The Mackinac Center launched a new policy initiative in 2016 dealing with criminal justice policy. Center scholars had studied topics within this issue portfolio on an ad hoc basis for years, but this was its first foray into a concentrated effort, and it would not be without challenges.
Criminal justice policy can be politically fraught because so many people have preformed notions of what drives crime and how we should deal with it. These ideas are frequently outdated, anecdotal, politically driven or simply incorrect, but they’re strongly held because they form one’s perception of one’s personal safety. Commenting on criminal justice is further complicated by its history as a left-of-center issue. And finally, it’s not always easy to grasp a free-market think tank’s interest in what is very close to a social issue.
For these and other reasons, it was imperative for the Mackinac Center to develop expertise and establish a definitive point of view on its new policy area. This called for a study. We decided to create the resource we wished had existed at the time we launched the criminal justice initiative. It would be a comprehensive overview of the major state functions at work in this space and what their operations might look like in practice. The final, peer-reviewed resource describes how legislators create a criminal law, how various layers of law enforcement offices derive their authority and work together in Michigan, what happens during a criminal trial and sentencing, and how the state prison system operates.

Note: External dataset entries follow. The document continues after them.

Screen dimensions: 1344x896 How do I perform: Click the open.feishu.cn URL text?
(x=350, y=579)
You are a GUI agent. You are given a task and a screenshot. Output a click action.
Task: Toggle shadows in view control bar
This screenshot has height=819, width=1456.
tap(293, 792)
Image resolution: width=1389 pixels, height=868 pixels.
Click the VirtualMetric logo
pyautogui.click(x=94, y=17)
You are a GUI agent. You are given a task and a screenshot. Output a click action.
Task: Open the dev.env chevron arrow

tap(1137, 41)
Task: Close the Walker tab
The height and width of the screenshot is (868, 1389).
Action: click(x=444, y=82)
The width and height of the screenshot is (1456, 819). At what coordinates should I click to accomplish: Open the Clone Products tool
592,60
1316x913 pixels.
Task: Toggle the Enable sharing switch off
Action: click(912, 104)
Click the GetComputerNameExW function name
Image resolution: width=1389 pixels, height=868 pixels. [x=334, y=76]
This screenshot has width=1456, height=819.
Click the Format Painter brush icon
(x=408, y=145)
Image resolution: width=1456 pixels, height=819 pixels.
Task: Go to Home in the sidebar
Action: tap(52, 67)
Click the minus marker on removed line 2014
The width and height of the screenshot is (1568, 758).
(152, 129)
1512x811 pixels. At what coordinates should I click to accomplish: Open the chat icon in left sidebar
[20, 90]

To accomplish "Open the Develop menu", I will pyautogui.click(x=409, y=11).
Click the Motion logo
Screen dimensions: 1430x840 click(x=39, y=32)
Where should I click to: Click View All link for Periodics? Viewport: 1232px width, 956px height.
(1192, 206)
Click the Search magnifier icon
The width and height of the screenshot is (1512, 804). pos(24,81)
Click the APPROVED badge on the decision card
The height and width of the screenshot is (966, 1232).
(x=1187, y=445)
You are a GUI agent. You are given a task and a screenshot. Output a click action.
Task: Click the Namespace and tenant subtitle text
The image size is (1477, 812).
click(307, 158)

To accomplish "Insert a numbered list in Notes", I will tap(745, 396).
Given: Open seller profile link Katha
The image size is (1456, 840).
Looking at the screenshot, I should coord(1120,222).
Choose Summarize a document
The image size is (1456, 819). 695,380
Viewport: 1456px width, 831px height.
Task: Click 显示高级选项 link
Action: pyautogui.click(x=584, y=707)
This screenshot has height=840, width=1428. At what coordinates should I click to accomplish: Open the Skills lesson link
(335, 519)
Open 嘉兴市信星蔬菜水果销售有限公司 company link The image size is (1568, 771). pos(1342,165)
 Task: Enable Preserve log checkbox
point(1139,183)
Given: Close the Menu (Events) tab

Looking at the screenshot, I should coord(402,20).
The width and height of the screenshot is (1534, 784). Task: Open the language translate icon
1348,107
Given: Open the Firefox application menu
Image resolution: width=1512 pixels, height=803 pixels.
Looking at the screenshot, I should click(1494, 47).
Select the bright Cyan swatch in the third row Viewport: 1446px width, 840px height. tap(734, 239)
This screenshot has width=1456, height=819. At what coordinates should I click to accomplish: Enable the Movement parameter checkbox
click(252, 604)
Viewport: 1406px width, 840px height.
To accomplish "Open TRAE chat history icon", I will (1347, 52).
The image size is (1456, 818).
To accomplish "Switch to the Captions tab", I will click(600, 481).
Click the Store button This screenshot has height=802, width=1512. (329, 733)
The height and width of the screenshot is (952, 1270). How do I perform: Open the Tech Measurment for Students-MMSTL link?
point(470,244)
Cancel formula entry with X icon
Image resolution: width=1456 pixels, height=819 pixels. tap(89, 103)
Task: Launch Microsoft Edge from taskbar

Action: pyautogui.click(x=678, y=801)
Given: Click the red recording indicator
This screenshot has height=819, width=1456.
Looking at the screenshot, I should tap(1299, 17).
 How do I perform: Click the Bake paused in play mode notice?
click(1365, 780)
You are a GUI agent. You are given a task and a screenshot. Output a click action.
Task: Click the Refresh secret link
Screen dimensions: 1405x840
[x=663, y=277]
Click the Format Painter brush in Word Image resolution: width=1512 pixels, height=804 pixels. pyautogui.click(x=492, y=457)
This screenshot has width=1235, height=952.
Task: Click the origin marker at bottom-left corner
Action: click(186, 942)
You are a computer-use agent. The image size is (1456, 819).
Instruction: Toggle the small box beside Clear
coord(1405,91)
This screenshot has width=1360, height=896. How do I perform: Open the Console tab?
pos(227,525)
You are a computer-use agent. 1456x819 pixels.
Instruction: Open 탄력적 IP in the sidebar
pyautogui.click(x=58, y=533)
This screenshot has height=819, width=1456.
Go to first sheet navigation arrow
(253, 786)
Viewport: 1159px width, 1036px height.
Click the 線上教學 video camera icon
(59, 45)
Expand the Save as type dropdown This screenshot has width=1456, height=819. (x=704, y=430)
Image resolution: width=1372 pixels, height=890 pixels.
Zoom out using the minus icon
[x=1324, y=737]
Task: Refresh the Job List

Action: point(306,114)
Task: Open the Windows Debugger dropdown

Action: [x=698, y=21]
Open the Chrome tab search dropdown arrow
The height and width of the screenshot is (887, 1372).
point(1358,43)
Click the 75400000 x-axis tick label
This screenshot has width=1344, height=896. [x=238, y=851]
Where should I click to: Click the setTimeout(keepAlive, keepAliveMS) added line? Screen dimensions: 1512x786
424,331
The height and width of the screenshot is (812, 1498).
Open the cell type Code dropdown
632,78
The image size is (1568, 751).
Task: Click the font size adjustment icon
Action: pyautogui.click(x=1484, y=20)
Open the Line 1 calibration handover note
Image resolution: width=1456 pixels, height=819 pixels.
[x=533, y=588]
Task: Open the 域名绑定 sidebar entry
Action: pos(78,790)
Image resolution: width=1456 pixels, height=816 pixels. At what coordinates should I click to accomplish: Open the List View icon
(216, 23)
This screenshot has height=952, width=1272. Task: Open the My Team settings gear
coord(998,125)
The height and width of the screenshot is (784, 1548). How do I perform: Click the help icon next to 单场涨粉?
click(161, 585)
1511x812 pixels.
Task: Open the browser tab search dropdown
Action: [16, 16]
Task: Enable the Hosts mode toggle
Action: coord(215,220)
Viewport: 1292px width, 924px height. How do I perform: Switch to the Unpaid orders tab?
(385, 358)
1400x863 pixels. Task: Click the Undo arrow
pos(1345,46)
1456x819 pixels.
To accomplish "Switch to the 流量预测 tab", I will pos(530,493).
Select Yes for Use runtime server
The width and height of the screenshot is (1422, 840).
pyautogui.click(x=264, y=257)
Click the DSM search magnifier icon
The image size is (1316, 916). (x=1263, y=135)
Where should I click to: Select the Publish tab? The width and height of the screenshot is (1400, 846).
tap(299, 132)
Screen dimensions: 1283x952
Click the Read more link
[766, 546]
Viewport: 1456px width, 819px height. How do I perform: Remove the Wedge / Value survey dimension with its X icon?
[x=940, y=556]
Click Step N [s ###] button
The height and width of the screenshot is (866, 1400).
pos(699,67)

Due to its breadth and depth and its many, many footnotes (for which I wish to gratefully acknowledge editor and Research Director Michael Van Beek), the primer took a long time to finish. By then, the Center had become an acknowledged source of expertise on the issue, providing an underrepresented free-market point of view. It had founded and now leads a much-needed statewide coalition of advocates, academics and justice system personnel. It has partnered with think tanks that wish to replicate our successes elsewhere, and it produces a steady drumbeat of publications calling for data-driven, public-safety-focused reforms. The study itself was well received.
We hope that this publication and its many references to other authoritative documents will give readers a solid foundation of information from which to weigh policy proposals. We created the publication we wished had existed when we started, and we’re confident that it will help educate both professionals and the general public about this important aspect of government and community life.